PROBLEM DETAILS =>
Report, from the records below, every line where the word "username" appears.

[Source records]
::::
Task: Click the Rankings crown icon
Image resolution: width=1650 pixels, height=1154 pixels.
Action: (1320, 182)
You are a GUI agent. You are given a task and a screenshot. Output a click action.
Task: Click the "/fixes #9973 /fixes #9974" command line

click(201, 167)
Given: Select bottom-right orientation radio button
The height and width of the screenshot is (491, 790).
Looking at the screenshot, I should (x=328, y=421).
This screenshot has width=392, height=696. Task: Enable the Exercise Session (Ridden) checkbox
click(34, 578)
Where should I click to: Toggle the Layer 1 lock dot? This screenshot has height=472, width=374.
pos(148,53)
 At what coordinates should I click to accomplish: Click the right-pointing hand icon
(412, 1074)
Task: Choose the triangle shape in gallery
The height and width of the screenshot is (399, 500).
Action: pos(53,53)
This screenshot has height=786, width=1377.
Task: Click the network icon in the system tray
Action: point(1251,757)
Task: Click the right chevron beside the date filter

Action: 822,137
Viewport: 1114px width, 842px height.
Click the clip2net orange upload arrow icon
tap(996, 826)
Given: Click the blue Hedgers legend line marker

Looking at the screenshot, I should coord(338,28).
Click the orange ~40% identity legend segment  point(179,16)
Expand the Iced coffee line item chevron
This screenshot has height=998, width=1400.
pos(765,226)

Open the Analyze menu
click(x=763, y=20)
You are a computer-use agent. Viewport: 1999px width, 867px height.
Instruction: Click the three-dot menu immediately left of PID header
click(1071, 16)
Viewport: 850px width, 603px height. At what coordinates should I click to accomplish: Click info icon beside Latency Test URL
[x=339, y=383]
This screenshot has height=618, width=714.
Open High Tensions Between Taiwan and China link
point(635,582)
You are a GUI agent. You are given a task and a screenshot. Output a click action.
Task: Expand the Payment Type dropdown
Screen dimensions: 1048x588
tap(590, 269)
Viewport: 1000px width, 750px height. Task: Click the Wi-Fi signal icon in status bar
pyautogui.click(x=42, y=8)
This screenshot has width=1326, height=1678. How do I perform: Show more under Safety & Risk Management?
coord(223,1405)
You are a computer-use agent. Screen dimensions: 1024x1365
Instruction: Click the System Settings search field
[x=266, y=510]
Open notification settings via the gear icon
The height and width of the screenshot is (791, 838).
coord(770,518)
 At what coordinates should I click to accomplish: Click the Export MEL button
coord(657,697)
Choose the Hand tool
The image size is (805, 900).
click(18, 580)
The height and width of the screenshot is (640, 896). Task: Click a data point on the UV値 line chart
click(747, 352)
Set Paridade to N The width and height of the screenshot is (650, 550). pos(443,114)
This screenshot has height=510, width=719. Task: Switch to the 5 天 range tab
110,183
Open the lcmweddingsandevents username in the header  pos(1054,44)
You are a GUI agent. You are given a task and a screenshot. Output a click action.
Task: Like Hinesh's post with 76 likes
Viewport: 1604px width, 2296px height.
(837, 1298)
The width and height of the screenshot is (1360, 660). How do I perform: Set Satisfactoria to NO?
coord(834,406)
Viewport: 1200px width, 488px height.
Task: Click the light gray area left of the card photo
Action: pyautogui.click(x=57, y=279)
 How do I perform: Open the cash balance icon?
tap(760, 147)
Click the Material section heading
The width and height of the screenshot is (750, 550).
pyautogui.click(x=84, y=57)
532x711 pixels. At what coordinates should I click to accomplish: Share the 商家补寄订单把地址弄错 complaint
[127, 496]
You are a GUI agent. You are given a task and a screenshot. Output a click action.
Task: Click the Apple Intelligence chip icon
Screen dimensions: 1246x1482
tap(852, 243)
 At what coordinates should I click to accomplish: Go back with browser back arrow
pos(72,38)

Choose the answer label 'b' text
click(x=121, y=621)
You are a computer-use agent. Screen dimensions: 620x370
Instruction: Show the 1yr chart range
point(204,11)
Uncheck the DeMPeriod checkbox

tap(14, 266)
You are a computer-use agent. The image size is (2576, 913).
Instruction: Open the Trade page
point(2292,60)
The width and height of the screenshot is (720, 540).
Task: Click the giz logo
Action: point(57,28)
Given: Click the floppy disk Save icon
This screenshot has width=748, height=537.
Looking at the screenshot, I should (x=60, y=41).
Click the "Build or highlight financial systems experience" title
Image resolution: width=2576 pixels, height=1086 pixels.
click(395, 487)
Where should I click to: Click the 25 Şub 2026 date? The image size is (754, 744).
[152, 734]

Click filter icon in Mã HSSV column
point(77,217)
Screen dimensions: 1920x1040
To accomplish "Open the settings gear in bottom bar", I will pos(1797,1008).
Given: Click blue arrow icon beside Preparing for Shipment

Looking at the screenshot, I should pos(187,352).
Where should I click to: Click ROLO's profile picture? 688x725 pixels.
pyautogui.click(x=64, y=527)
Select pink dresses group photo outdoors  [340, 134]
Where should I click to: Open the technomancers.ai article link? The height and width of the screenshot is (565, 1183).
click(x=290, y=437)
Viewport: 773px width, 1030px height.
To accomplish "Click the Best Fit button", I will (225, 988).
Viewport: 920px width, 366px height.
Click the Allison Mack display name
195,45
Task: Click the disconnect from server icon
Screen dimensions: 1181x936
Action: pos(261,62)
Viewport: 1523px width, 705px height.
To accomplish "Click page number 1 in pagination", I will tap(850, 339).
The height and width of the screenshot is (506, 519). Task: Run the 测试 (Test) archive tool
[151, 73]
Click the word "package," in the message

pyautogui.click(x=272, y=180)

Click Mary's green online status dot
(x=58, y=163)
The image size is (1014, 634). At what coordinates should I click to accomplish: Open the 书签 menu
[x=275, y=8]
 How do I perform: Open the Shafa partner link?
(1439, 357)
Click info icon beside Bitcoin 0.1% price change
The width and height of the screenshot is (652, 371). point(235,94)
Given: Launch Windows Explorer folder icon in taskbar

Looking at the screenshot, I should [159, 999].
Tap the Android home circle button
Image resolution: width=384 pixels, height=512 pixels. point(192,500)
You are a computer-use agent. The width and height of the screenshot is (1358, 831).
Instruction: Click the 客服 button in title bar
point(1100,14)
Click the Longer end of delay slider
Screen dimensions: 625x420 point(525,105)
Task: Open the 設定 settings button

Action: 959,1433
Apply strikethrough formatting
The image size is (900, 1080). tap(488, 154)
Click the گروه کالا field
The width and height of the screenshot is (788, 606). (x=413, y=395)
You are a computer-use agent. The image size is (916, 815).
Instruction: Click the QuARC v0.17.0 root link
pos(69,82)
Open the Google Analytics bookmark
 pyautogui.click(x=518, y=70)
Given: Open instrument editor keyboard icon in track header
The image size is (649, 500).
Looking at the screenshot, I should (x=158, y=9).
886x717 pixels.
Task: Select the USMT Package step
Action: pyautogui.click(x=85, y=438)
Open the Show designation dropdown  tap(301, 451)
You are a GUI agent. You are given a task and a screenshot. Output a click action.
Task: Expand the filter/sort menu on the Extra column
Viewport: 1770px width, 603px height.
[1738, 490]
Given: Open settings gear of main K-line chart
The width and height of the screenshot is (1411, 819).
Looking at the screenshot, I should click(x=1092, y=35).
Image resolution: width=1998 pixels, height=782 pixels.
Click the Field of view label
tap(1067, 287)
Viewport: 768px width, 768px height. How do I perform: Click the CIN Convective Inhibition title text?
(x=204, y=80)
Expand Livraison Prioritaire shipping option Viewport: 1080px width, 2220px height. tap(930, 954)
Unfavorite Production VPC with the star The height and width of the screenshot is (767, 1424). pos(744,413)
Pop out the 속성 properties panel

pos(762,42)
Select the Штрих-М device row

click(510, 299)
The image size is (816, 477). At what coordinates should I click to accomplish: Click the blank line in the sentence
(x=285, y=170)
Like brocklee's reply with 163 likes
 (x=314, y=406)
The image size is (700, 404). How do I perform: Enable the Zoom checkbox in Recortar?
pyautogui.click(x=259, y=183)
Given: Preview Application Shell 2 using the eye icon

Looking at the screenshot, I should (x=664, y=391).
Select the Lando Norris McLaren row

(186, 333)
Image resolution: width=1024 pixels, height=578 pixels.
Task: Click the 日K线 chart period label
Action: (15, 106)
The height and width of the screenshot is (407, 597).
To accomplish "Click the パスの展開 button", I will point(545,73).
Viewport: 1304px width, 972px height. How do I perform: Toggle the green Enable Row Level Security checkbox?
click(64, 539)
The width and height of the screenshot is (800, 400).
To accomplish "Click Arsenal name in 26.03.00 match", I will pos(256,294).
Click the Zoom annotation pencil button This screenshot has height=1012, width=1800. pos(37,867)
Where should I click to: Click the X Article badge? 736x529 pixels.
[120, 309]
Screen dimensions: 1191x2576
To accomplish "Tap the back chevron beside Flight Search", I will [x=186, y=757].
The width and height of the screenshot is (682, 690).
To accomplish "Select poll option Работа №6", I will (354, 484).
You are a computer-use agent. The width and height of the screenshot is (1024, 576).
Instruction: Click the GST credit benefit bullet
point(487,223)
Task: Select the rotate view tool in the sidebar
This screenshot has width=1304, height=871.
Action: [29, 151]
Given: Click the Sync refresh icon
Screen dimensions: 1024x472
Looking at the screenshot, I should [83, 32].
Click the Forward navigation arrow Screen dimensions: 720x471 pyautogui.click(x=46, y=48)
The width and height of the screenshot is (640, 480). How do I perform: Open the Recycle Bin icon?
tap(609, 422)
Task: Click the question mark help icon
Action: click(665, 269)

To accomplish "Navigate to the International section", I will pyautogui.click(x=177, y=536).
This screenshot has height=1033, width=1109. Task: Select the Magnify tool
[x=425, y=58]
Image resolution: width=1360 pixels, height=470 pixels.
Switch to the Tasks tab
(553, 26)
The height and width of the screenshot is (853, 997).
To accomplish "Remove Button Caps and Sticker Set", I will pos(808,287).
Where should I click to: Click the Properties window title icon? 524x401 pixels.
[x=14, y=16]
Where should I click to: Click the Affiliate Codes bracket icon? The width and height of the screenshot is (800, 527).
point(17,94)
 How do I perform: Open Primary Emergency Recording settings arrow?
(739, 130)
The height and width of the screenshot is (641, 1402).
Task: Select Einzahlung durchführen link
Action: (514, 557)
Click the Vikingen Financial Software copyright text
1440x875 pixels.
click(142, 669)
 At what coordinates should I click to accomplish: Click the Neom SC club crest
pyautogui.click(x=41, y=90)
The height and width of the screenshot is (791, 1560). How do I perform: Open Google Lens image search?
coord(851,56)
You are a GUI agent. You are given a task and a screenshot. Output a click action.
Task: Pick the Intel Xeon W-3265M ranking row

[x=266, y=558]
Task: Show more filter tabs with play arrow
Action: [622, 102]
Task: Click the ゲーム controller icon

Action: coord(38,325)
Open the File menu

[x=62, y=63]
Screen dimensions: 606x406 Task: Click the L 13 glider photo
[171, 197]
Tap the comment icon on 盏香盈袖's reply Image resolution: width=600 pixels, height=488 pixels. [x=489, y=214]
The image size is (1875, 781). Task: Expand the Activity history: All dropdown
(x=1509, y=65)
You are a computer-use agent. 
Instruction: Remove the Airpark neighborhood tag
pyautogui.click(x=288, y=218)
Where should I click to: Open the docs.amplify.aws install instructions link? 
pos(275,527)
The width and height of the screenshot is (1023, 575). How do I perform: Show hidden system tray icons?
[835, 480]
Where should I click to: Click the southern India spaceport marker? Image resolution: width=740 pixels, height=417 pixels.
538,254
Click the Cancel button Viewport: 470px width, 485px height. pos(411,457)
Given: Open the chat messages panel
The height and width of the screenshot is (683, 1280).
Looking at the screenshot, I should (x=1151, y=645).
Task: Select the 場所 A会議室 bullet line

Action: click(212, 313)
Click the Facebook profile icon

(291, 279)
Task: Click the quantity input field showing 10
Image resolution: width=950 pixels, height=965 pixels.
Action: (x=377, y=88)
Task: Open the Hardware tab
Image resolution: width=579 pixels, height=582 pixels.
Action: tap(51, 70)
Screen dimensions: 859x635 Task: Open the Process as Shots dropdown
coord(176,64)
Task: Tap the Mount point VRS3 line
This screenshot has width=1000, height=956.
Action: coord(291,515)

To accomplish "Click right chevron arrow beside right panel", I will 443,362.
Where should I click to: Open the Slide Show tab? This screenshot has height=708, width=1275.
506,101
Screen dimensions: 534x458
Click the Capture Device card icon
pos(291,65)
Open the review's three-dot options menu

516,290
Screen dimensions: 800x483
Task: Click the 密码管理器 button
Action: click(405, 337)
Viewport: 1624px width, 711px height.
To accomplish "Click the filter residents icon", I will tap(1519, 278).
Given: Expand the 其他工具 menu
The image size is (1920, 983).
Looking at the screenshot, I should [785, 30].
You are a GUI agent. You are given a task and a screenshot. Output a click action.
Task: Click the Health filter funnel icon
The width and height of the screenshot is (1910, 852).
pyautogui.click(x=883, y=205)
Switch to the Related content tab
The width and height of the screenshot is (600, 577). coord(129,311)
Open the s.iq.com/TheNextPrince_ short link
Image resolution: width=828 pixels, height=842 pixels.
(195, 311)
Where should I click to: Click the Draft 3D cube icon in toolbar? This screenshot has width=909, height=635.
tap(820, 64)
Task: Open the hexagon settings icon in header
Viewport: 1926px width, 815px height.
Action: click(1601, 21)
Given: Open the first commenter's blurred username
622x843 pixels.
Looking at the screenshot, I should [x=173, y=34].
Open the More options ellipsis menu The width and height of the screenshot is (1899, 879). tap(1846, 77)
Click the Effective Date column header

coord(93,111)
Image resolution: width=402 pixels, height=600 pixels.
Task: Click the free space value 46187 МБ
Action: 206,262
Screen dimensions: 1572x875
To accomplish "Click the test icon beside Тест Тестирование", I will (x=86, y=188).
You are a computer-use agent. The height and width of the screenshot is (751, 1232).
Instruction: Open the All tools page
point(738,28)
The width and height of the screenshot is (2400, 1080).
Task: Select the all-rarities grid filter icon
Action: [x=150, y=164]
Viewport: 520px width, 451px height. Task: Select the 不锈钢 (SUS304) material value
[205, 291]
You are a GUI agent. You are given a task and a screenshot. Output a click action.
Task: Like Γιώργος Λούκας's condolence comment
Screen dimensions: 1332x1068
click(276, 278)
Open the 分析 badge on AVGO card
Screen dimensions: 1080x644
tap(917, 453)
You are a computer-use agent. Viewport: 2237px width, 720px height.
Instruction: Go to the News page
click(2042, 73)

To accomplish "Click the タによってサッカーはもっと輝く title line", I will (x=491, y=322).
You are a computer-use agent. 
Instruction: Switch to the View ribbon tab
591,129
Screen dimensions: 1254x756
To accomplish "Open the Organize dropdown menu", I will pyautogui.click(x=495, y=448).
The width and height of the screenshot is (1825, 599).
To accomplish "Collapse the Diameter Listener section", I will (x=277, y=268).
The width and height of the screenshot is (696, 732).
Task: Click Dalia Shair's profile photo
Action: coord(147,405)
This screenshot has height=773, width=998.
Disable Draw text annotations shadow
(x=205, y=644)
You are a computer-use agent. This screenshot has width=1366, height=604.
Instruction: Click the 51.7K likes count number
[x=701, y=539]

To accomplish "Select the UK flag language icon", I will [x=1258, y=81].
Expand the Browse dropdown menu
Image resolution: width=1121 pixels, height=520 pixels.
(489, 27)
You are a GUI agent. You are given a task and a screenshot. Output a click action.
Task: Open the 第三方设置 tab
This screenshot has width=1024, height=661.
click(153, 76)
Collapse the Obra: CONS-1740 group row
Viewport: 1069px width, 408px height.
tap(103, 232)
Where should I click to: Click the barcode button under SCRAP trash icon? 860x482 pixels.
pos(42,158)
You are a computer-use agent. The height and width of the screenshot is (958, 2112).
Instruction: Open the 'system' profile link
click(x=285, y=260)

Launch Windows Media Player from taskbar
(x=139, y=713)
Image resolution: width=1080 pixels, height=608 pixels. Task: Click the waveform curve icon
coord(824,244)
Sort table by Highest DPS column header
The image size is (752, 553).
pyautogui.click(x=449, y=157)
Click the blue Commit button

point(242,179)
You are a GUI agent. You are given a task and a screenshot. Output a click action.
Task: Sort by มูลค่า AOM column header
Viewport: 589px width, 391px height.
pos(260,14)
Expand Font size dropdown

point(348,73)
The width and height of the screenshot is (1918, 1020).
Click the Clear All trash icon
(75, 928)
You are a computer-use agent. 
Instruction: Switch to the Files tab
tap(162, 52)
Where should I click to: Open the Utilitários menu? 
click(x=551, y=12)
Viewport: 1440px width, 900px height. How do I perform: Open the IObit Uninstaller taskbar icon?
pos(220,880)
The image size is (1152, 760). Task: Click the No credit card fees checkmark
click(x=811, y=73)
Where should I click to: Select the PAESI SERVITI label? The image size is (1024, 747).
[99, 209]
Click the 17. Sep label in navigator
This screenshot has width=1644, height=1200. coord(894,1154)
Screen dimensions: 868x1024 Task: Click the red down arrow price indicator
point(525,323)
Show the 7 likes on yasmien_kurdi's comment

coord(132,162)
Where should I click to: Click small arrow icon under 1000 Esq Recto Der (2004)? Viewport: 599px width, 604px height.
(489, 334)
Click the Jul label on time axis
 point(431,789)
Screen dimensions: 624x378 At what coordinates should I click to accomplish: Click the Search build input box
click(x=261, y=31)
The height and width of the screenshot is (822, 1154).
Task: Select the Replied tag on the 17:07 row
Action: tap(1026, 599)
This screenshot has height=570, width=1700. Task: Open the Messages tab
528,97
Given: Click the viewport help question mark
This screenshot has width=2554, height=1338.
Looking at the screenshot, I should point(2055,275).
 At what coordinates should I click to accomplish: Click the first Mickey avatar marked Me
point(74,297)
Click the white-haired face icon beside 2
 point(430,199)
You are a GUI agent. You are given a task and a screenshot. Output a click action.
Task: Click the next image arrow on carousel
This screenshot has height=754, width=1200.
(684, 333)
::::
PROBLEM SOLUTION =>
Open the lcmweddingsandevents username in the header  pos(1054,44)
Given: Open the first commenter's blurred username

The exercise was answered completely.